Il Sottosegretario alla Salute, On.le Francesca Martini, ha sottoscritto il 6 agosto 2008, con il Presidente della Provincia di Parma, Dott. Vincenzo Bernazzoli, e il Rettore dell’Università degli Studi di Parma, Prof. Gino Ferretti, il Protocollo d’intenti per l’istituzione del “Centro Nazionale per la Valorizzazione della Biodiversità Animale” con sede a Parma.
In occasione della firma del Protocollo il Sottosegretario Martini ha sottolineato che “la biodiversità animale è un tema di riconosciuto interesse generale e, in quanto tale, ha ormai trovato una definizione codificata in numerosi trattati divenendo terreno di azione da parte di Organismi sovranazionali, nazionali, regionali e locali. L’accordo siglato oggi colloca autorevolmente l’Italia in questo contesto con l’intento di declinare il tema del patrimonio genetico animale sia coi diversi profili di interesse sanitario che con la tutela e la promozione dei prodotti tipici che rappresentano un patrimonio ineguagliabile delle nostre realtà regionali.”

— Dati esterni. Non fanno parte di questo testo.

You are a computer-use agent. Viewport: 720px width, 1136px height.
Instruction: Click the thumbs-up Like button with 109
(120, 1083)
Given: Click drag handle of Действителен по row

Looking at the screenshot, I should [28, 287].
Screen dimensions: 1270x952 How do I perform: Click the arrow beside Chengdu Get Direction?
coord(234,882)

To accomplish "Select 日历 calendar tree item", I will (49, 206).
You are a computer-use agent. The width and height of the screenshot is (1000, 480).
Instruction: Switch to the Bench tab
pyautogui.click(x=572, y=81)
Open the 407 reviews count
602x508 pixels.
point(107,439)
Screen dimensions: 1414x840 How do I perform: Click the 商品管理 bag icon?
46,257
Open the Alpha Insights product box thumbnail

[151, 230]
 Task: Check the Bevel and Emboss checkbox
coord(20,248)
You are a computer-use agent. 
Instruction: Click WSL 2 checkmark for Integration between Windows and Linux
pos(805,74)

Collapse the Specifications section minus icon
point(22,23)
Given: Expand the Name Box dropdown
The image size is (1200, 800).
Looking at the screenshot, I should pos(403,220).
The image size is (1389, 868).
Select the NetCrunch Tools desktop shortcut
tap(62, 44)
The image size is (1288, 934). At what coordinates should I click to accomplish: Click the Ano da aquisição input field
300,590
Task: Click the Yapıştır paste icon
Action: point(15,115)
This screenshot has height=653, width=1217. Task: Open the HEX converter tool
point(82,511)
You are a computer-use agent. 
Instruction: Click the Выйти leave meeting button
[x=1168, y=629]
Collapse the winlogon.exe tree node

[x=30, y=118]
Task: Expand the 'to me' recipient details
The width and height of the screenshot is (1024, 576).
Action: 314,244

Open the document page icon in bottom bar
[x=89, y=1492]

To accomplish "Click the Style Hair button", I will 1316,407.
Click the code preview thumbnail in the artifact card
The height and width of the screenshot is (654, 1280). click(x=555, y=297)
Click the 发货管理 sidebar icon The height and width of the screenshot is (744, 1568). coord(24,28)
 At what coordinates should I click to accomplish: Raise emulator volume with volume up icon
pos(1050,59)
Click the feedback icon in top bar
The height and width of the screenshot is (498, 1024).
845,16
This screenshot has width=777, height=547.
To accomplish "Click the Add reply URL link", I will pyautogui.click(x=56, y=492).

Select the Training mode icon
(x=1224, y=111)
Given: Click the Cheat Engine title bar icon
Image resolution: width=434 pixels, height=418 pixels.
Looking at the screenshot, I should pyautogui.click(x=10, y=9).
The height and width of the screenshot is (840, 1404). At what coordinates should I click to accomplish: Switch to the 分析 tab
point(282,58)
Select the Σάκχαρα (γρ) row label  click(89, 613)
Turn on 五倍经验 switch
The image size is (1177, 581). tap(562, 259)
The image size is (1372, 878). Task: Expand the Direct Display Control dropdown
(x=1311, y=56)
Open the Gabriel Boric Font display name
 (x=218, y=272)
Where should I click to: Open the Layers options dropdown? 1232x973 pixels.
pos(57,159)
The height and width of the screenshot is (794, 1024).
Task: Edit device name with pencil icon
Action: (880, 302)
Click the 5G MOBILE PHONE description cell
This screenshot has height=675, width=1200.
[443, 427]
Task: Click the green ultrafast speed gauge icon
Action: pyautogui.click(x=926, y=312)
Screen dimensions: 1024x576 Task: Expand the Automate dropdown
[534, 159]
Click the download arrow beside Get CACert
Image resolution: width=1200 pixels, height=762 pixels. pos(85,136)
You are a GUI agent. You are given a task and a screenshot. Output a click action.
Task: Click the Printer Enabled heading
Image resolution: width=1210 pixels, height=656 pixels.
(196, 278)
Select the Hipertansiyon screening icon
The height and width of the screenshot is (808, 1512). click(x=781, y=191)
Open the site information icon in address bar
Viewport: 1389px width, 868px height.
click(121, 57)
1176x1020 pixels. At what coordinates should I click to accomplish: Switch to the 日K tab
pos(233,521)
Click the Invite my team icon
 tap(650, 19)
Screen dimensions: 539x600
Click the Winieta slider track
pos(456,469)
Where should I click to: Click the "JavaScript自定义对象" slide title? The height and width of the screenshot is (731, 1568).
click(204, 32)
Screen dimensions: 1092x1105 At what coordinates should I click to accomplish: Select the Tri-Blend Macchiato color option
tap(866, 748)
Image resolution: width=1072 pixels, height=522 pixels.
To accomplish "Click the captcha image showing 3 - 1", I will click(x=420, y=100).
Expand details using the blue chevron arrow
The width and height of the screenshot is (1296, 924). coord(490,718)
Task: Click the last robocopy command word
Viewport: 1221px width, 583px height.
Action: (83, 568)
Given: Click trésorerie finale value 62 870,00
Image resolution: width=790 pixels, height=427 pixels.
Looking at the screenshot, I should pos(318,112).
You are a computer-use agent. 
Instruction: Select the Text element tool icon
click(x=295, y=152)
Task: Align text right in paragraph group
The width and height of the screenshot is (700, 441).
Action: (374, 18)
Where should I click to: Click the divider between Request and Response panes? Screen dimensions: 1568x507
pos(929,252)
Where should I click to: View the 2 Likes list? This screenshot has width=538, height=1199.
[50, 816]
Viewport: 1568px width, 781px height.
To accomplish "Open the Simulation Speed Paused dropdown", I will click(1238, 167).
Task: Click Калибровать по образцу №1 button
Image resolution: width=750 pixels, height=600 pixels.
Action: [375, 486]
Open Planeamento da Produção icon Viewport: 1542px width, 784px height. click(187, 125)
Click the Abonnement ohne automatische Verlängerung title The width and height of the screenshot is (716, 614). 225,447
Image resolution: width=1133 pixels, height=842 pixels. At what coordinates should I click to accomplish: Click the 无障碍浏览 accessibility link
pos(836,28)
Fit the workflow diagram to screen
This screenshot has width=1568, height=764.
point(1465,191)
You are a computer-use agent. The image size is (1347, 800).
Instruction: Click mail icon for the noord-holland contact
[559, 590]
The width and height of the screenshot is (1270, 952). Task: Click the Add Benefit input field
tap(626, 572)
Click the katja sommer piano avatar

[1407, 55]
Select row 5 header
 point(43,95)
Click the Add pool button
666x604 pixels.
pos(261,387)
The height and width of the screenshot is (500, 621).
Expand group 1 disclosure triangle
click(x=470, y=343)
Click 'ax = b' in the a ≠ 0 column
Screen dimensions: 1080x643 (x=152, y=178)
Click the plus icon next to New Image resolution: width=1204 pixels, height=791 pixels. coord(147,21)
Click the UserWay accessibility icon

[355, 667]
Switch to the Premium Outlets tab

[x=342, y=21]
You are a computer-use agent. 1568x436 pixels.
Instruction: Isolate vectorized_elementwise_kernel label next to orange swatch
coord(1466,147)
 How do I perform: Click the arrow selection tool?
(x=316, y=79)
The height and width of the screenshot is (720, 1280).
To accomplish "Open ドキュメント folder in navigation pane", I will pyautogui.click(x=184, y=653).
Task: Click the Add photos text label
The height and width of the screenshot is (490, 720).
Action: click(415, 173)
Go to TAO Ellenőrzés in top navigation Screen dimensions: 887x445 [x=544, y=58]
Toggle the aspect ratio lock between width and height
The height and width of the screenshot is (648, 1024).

Il “Centro Nazionale per la Valorizzazione della Biodiversità Animale” avrà il compito di coordinare iniziative e rapporti con gli organismi nazionali e internazionali che si occupano di biodiversità in zootecnia, al fine di individuare e realizzare strategie ed attività condivise, valorizzando prerogative, competenze e finalità istituzionali delle amministrazioni coinvolte.
In particolare il Centro si occuperà dello sviluppo e della valutazione di programmi sostenibili nella biodiversità animale e promuoverà la cooperazione tecnica e finanziaria sia a livello nazionale che internazionale. Verrà inoltre messo in atto un sistema integrato di coordinamento in grado di perseguire obiettivi di sinergia, razionalizzazione e potenziamento della ricerca nel settore della biodiversità rivolta in particolare agli animali di interesse zootecnico.
Ulteriore funzione del Centro, anche in concerto con il Ministero delle Politiche agricole e forestali, sarà quella di favorire il recupero delle aree territoriali marginalizzate, con un maggior sostegno alla diffusione dei prodotti tipici e la promozione di nuovi modelli economici di sviluppo locale basati sulla valorizzazione imprenditoriale delle produzioni.

Il Centro Nazionale di Valorizzazione della Biodiversità Animale darà corso ad un sistema permanente di coordinamento in grado di perseguire le seguenti iniziative:
1. sviluppo e valutazione di programmi sostenibili nella biodiversità animale;
2. promozione della cooperazione tecnica e finanziaria a livello locale, nazionale ed internazionale;
3. promozione di azioni sinergiche tra soggetti pubblici e privati a livello nazionale coordinandone le attività;
4. coordinamento e collezione di progetti nazionali ed internazionali per le iniziative in essere o future;
5. verifica dei risultati delle iniziative di sostegno adottate;
6. indicazione e costituzione di moduli e modelli di attività;
7. messa a disposizione del know how acquisito;
8. organizzazione di incontri, studi e pubblicazioni;
9. raccolta ed ordinamento delle attività legislative in corso, anche al fine di un’utile verifica delle iniziative da attivare; elencazione delle iniziative in corso, in situ ed extra situ, ricognizione, analisi e monitoraggio dell’esistente e riorganizzazione dei materiali di merito.